§ **Исходный текст**:
□ □ □

Очевидно, старец проникся, скажем так, симпатией к госпоже Сухомлиновой, и эту симпатию он так или иначе внушил императрице.
Так что Александра Федоровна, вполне вероятно, именно поэтому настойчиво инструктировала венценосного супруга по данному вопросу.
Однако удержать бывшего военного министра в крепости Макаров не смог. Император продолжал давить и на Макарова, и на министра внутренних дел Протопопова. Последнему он говорил о Сухомлинове:
— Неужели я поверю, что он изменник? Просто легкомысленный человек. Мне жалко его, старика. Что вы думаете, если ему поменять меру пресечения, выпустить под домашний арест?..
Протопопов ответил, что это может вызвать «большой шум». Но император никак не желал видеть опасные последствия такого шага. Жалость к старому знакомому оказалась сильнее государственных и династических интересов. И 11 октября 1916 года Сухомлинов был переведен из крепости под домашний арест.
Освобождение Сухомлинова не удовлетворило никого — ни его сторонников, ни императора. Николай II направил генерал-прокурору Макарову телеграмму с повелением прекратить дело. И только в результате категорического возражения Макарова монарх согласился не приводить в исполнение свое повеление. В результате Макаров не задержался на опасном посту главного хранителя законности.
Но и заступивший на место Макарова генерал-прокурор Николай Добровольский, считавшийся ставленником Распутина и ближе всех своих предшественников стоявший к царской семье, также не стал прекращать дело Сухомлинова. Стоит напомнить, что Добровольский очень рано лишился отца, и его воспитывал отчим. А отчим был преподавателем у Александра II и учил трех светлейших князей. Так что мальчика очень хорошо знала царская семья.

□ □ □

Напишите продолжение текста о деле Сухомлинова, начиная сразу после его последнего предложения. Дальше идут данные, это самостоятельный материал, не связанный с текстом.

§ **Фрагмент данных**:
□ □ □

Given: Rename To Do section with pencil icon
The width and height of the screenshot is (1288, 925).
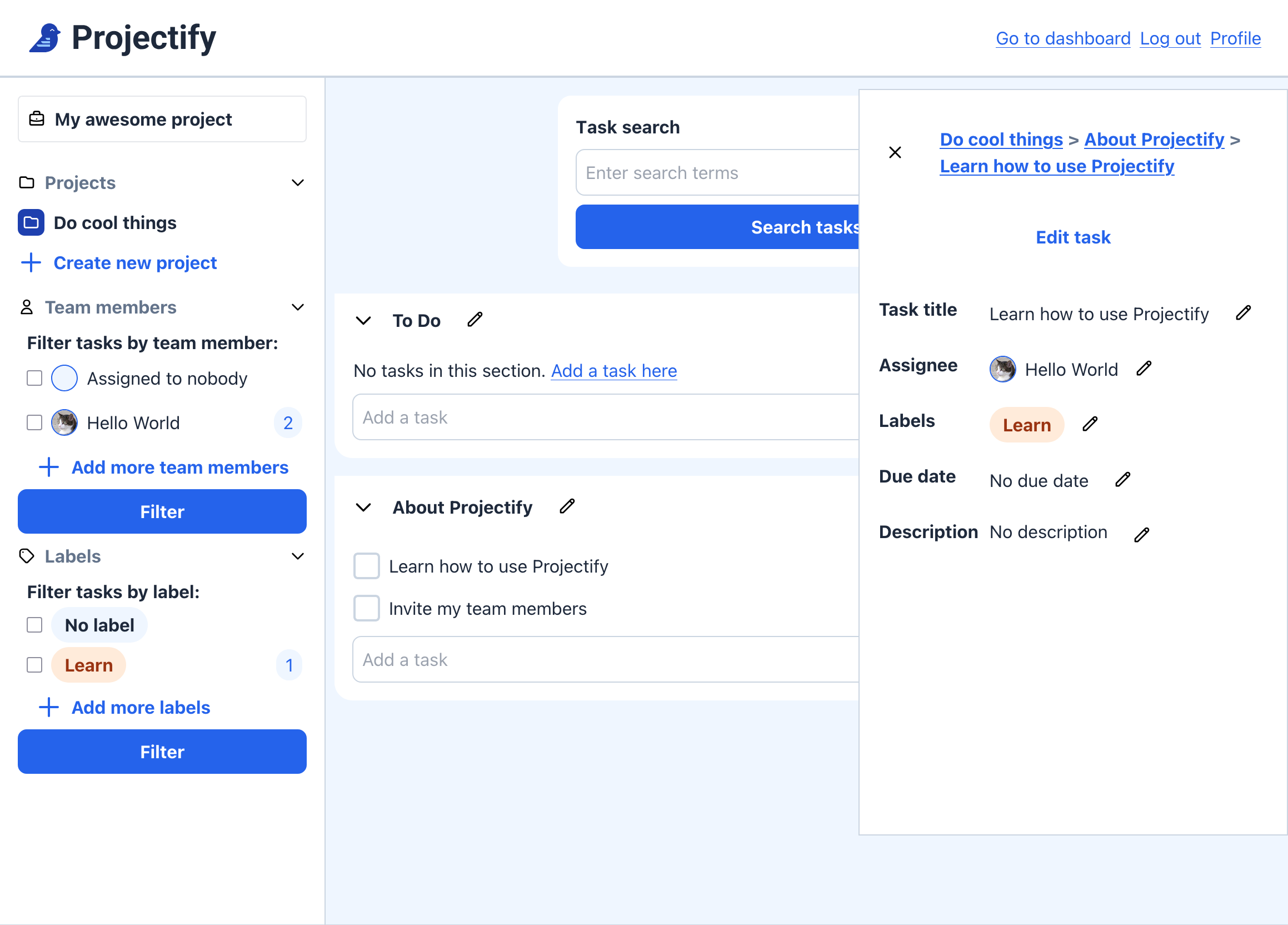Looking at the screenshot, I should (475, 319).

□ □ □

§ **Ответ к задаче**:
Царская семья полагала, что Добровольский наконец прекратит дело «несчастного» Сухомлинова. Однако, несмотря на почти родственные отношения с царем, Добровольский ему отказал. Мало того, генерал-прокурор настаивал на том, что Сухомлинова надо судить! Он знал мнение императора, но кривить душой не стал. После обстоятельного доклада производившего следствие сенатора Кузьмина и наблюдавшего за ним обер-прокурора Носовича Добровольский пришел к выводу, что имеются все основания для предания Сухомлинова суду. Об этом он решил поговорить с Николаем II начистоту.
Добровольский представил государю специально составленный схематичный план «окружавшего Сухомлинова немецко-австрийского шпионажа». Слушая Добровольского, император очень нервничал. По мере того как перед ним разворачивалась «картина отягчающих Сухомлинова улик», волнение это усиливалось. Государь не раз прерывал доклад восклицаниями:
— Неужели это все так?! Я бы никогда этому не поверил! Я так верил этому человеку, я не только уважал его, я его прямо любил!
Добровольский продолжал говорить. «Карта измены» — так прокурор назвал представленную государю схему. На большом листе бумаги он отметил всех фигурантов этого дела. Они были разделены на несколько групп в зависимости от близости к Сухомлинову и от тех деяний, которые им непосредственно вменялись. И от того, как Сухомлинов мог либо воздействовать на них, либо от них зависеть.
Кружков было семнадцать. Вырисовывалась целая преступная сеть махинаторов, шпионов и взяточников…
Император, не выдержав, воскликнул:
— Это какой-то кошмар! Он казался мне таким чистым, честным и бесконечно преданным человеком!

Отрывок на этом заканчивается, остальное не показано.